Task directions
Copy out all of the data exactly as it appears.

▼▼▼

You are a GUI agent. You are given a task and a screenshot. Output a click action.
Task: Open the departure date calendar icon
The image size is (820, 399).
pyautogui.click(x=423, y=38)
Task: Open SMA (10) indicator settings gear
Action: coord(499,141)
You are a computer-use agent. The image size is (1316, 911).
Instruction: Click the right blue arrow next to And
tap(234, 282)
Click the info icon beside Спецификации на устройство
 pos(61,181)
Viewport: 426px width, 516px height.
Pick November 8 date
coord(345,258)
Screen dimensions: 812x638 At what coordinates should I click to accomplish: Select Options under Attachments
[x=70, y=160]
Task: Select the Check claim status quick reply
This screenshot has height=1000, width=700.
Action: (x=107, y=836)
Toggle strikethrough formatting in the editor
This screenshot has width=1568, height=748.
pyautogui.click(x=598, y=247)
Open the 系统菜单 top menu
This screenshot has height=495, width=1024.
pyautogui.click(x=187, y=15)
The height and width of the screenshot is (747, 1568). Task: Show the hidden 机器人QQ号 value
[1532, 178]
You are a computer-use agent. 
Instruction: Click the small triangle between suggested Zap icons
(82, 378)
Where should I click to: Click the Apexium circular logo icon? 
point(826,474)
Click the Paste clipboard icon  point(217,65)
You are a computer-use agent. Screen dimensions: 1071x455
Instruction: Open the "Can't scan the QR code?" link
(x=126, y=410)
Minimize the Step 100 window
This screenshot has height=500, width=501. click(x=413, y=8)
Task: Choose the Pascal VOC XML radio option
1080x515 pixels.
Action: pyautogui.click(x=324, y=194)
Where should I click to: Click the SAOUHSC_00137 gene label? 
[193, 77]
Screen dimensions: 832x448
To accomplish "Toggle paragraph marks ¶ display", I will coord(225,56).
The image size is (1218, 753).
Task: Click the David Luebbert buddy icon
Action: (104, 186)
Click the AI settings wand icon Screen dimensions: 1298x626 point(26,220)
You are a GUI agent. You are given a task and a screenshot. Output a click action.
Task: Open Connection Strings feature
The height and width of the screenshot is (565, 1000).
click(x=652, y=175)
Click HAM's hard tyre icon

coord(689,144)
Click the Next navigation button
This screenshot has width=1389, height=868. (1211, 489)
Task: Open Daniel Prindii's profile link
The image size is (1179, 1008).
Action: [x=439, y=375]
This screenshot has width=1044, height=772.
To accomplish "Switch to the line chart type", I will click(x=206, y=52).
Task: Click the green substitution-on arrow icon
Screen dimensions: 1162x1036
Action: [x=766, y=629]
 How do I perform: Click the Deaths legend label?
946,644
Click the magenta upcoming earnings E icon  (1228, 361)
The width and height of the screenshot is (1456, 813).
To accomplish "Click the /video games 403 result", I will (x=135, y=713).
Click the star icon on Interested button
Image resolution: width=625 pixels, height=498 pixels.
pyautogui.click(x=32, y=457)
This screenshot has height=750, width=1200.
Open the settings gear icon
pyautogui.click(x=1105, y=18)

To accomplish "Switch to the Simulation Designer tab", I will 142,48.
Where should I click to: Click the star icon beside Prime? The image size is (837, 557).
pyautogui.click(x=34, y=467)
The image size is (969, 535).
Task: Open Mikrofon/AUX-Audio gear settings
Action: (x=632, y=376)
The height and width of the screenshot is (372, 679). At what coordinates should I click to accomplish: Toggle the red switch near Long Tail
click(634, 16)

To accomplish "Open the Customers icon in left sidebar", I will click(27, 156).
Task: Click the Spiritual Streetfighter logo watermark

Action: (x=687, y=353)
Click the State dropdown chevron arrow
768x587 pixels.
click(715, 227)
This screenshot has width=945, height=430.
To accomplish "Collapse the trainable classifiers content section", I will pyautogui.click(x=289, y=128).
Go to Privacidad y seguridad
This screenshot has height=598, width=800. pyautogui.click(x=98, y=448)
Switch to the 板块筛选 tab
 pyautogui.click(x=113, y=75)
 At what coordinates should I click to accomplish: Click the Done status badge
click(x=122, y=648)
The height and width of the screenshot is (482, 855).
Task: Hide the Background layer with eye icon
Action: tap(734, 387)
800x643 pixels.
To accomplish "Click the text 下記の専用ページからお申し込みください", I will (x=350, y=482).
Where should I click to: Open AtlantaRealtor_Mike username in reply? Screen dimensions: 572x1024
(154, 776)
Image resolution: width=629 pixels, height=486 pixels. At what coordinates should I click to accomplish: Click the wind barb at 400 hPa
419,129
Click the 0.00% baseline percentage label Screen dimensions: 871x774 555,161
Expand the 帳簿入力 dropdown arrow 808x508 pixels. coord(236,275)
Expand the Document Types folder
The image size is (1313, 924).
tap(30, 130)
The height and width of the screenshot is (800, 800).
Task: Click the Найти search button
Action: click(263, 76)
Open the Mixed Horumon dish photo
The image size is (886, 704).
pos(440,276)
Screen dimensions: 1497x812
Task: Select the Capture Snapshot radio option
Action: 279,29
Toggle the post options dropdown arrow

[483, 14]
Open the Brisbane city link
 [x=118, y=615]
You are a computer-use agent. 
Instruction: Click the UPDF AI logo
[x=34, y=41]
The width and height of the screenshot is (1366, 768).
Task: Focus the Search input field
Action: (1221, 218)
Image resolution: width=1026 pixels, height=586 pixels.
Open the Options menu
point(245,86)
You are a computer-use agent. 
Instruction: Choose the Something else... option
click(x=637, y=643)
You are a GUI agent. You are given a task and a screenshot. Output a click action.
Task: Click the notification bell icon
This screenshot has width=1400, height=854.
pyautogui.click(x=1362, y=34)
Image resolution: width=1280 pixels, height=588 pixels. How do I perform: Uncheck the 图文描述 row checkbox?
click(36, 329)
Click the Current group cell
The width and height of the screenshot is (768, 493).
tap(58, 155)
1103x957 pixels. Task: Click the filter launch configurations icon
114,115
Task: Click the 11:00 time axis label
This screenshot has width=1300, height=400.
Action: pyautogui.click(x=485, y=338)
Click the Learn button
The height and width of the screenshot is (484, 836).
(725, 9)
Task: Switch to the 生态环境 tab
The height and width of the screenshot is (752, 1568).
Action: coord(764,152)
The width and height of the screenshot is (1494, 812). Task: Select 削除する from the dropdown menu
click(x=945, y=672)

▲▲▲

Result below
You are a GUI agent. You are given a task and a screenshot. Output a click action.
Task: Open the departure date calendar icon
The image size is (820, 399).
pyautogui.click(x=423, y=38)
Task: Open SMA (10) indicator settings gear
Action: coord(499,141)
You are a computer-use agent. The image size is (1316, 911).
Instruction: Click the right blue arrow next to And
tap(234, 282)
Click the info icon beside Спецификации на устройство
 pos(61,181)
Viewport: 426px width, 516px height.
Pick November 8 date
coord(345,258)
Screen dimensions: 812x638 At what coordinates should I click to accomplish: Select Options under Attachments
[x=70, y=160]
Task: Select the Check claim status quick reply
This screenshot has height=1000, width=700.
Action: (x=107, y=836)
Toggle strikethrough formatting in the editor
This screenshot has width=1568, height=748.
pyautogui.click(x=598, y=247)
Open the 系统菜单 top menu
This screenshot has height=495, width=1024.
pyautogui.click(x=187, y=15)
The height and width of the screenshot is (747, 1568). Task: Show the hidden 机器人QQ号 value
[1532, 178]
You are a computer-use agent. 
Instruction: Click the small triangle between suggested Zap icons
(82, 378)
Where should I click to: Click the Apexium circular logo icon? 
point(826,474)
Click the Paste clipboard icon  point(217,65)
You are a computer-use agent. Screen dimensions: 1071x455
Instruction: Open the "Can't scan the QR code?" link
(x=126, y=410)
Minimize the Step 100 window
This screenshot has height=500, width=501. click(x=413, y=8)
Task: Choose the Pascal VOC XML radio option
1080x515 pixels.
Action: pyautogui.click(x=324, y=194)
Where should I click to: Click the SAOUHSC_00137 gene label? 
[193, 77]
Screen dimensions: 832x448
To accomplish "Toggle paragraph marks ¶ display", I will coord(225,56).
The image size is (1218, 753).
Task: Click the David Luebbert buddy icon
Action: (104, 186)
Click the AI settings wand icon Screen dimensions: 1298x626 point(26,220)
You are a GUI agent. You are given a task and a screenshot. Output a click action.
Task: Open Connection Strings feature
The height and width of the screenshot is (565, 1000).
click(x=652, y=175)
Click HAM's hard tyre icon

coord(689,144)
Click the Next navigation button
This screenshot has width=1389, height=868. (1211, 489)
Task: Open Daniel Prindii's profile link
The image size is (1179, 1008).
Action: [x=439, y=375]
This screenshot has width=1044, height=772.
To accomplish "Switch to the line chart type", I will click(x=206, y=52).
Task: Click the green substitution-on arrow icon
Screen dimensions: 1162x1036
Action: [x=766, y=629]
 How do I perform: Click the Deaths legend label?
946,644
Click the magenta upcoming earnings E icon  (1228, 361)
The width and height of the screenshot is (1456, 813).
To accomplish "Click the /video games 403 result", I will (x=135, y=713).
Click the star icon on Interested button
Image resolution: width=625 pixels, height=498 pixels.
pyautogui.click(x=32, y=457)
This screenshot has height=750, width=1200.
Open the settings gear icon
pyautogui.click(x=1105, y=18)

To accomplish "Switch to the Simulation Designer tab", I will 142,48.
Where should I click to: Click the star icon beside Prime? The image size is (837, 557).
pyautogui.click(x=34, y=467)
The image size is (969, 535).
Task: Open Mikrofon/AUX-Audio gear settings
Action: (x=632, y=376)
The height and width of the screenshot is (372, 679). At what coordinates should I click to accomplish: Toggle the red switch near Long Tail
click(634, 16)

To accomplish "Open the Customers icon in left sidebar", I will click(27, 156).
Task: Click the Spiritual Streetfighter logo watermark

Action: (x=687, y=353)
Click the State dropdown chevron arrow
768x587 pixels.
click(715, 227)
This screenshot has width=945, height=430.
To accomplish "Collapse the trainable classifiers content section", I will pyautogui.click(x=289, y=128).
Go to Privacidad y seguridad
This screenshot has height=598, width=800. pyautogui.click(x=98, y=448)
Switch to the 板块筛选 tab
 pyautogui.click(x=113, y=75)
 At what coordinates should I click to accomplish: Click the Done status badge
click(x=122, y=648)
The height and width of the screenshot is (482, 855).
Task: Hide the Background layer with eye icon
Action: tap(734, 387)
800x643 pixels.
To accomplish "Click the text 下記の専用ページからお申し込みください", I will (x=350, y=482).
Where should I click to: Open AtlantaRealtor_Mike username in reply? Screen dimensions: 572x1024
(154, 776)
Image resolution: width=629 pixels, height=486 pixels. At what coordinates should I click to accomplish: Click the wind barb at 400 hPa
419,129
Click the 0.00% baseline percentage label Screen dimensions: 871x774 555,161
Expand the 帳簿入力 dropdown arrow 808x508 pixels. coord(236,275)
Expand the Document Types folder
The image size is (1313, 924).
tap(30, 130)
The height and width of the screenshot is (800, 800).
Task: Click the Найти search button
Action: click(263, 76)
Open the Mixed Horumon dish photo
The image size is (886, 704).
pos(440,276)
Screen dimensions: 1497x812
Task: Select the Capture Snapshot radio option
Action: 279,29
Toggle the post options dropdown arrow

[483, 14]
Open the Brisbane city link
 [x=118, y=615]
You are a computer-use agent. 
Instruction: Click the UPDF AI logo
[x=34, y=41]
The width and height of the screenshot is (1366, 768).
Task: Focus the Search input field
Action: (1221, 218)
Image resolution: width=1026 pixels, height=586 pixels.
Open the Options menu
point(245,86)
You are a computer-use agent. 
Instruction: Choose the Something else... option
click(x=637, y=643)
You are a GUI agent. You are given a task and a screenshot. Output a click action.
Task: Click the notification bell icon
This screenshot has width=1400, height=854.
pyautogui.click(x=1362, y=34)
Image resolution: width=1280 pixels, height=588 pixels. How do I perform: Uncheck the 图文描述 row checkbox?
click(36, 329)
Click the Current group cell
The width and height of the screenshot is (768, 493).
tap(58, 155)
1103x957 pixels. Task: Click the filter launch configurations icon
114,115
Task: Click the 11:00 time axis label
This screenshot has width=1300, height=400.
Action: pyautogui.click(x=485, y=338)
Click the Learn button
The height and width of the screenshot is (484, 836).
(725, 9)
Task: Switch to the 生态环境 tab
The height and width of the screenshot is (752, 1568).
Action: coord(764,152)
The width and height of the screenshot is (1494, 812). Task: Select 削除する from the dropdown menu
click(x=945, y=672)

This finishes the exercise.